◆ **TEXT UNDER STUDY**:

Report Number: CSL-TR-00-790
Institution: Stanford University, Computer Systems Laboratory
Title: Reciprocal Approximation Theory with Table Compensation
Author: Liddicoat, Albert A.
Author: Flynn, Michael J.
Date: January 2000
Abstract: [Sch93] demonstrates the reuse of a multiplier partial product
array (PPA) to approximate higher order functions such as the
reciprocal, division, and square root. Schwarz generalizes
this technique to any higher order function that can be
expressed as A*B=C. Using this technique, the height of the
PPA increases exponentially to increase the result precision.
Schwarz added compensation terms within the PPA to reduce the
worst case error.
This work investigates the approximation theory of higher order
functions without the bounds of multiplier reuse. Additional
techniques are presented to increase the worst case precision
for a fixed height PPA.
A compensation table technique is presented in this work. This
technique combines the approximation computation with a
compensation table to produce a result with fixed precision.
The area-time tradeoff for three design points is studied.
Increasing the computation decreases the area needed to implement
the function but also increases the latency.
Finally, the applicability of this technique to the bipartite ROM
reciprocal table is discussed. We expect that this technique can
applied to the bipartite ROM reciprocal table to significantly
reduce the hardware area needed at a minimal increase in latency.
In addition, this work focuses on hardware reconfigurability and
ability of the hardware unit to be used to perform multiple
higher order functions efficiently. The PPA structure can be
used to approximate several higher order functions that can be
expressed as a multiply.

◆ **YOUR TASK**:
Rewrite the passage of the reciprocal approximation abstract from "The area-time tradeoff" up to and including "increase in latency.", updating every "latency" to "delay". The data plays no part in any of this work.

◆ **DATASET EXTRACT**:

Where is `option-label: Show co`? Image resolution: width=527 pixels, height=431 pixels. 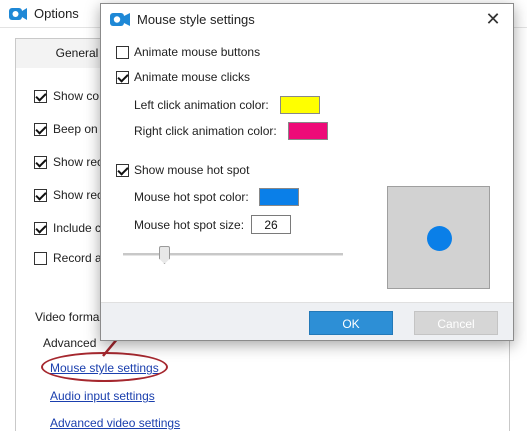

◆ **RESULT BELOW**:
The area-time tradeoff for three design points is studied.
Increasing the computation decreases the area needed to implement
the function but also increases the delay.
Finally, the applicability of this technique to the bipartite ROM
reciprocal table is discussed. We expect that this technique can
applied to the bipartite ROM reciprocal table to significantly
reduce the hardware area needed at a minimal increase in delay.